The CDC has concerning news to share today—this year’s flu vaccine may not protect against a dangerous and commonly circulating strain.
Currently, vaccines protect against A/California/7/2009(H1N1)pdm09-like virus, A/Texas/50/2012 (H3N2)-like virus, B/Massachusetts/2/2012-like virus, and, in quadrivalent vaccines, (B/Brisbane/60/2008-like virus).4 H3 subtype viruses have been particularly common this year, but almost half of samples collected indicated that the circulating H3 virus is dissimilar from the H3N2 subtype listed above.
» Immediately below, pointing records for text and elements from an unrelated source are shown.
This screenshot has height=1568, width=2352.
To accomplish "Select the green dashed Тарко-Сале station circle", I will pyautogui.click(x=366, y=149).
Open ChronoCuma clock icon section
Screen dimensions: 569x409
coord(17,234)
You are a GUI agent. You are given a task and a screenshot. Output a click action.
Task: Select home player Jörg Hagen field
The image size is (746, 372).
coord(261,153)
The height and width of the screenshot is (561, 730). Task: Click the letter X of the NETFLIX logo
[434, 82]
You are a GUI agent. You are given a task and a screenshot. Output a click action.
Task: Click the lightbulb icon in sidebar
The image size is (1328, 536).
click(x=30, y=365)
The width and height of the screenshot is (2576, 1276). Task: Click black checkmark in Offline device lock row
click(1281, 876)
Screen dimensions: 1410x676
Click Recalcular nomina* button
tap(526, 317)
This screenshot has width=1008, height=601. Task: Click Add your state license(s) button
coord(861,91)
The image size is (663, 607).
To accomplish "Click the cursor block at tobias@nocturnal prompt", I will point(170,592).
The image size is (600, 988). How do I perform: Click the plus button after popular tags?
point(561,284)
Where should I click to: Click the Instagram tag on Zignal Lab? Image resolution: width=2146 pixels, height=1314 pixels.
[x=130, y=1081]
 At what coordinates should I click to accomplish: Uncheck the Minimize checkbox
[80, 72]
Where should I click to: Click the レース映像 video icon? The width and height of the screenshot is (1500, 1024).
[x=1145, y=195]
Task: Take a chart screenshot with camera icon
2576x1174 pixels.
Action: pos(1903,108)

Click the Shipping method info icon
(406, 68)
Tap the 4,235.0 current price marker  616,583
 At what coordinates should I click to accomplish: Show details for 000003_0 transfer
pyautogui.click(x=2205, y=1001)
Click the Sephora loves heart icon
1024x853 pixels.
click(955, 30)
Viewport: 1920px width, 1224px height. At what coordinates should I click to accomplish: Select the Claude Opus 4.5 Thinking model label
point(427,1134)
Moreover, is too late to change this year’s vaccine against influenza. The process takes about four months, but influenza season in the U.S. tends to peak in January and February and end by March.1
Individuals (especially at-risk groups) should still get the vaccine, for vaccination can attenuate infections if they do occur. At-risk groups tend to include adults over 65, children younger then 5—especially those under 2—and pregnant women. Moreover, persons with asthma, heart or lung disease, kidney or liver disorders, or weakened immune systems are at increased risk.2
Although vaccination attempts focus on prevention, we turn to antiviral drugs against the flu when prevention fails, and these drugs are proving to be effective.4 Oseltamivir and zanamivir are two neuraminidase inhibitors that dampen influenza’s ability to cause disease, and according to a recent CDC report, they continue to be effective against the viruses.4
As physicians and public health officials prepare to deal with the influenza threat, it seems natural to turn our attention to vaccine research and design. Although progress has been made in the speed and efficacy of vaccine interventions, it is apparent that more sophisticated efforts are in order if we hope to use preventive medicine against infectious disease.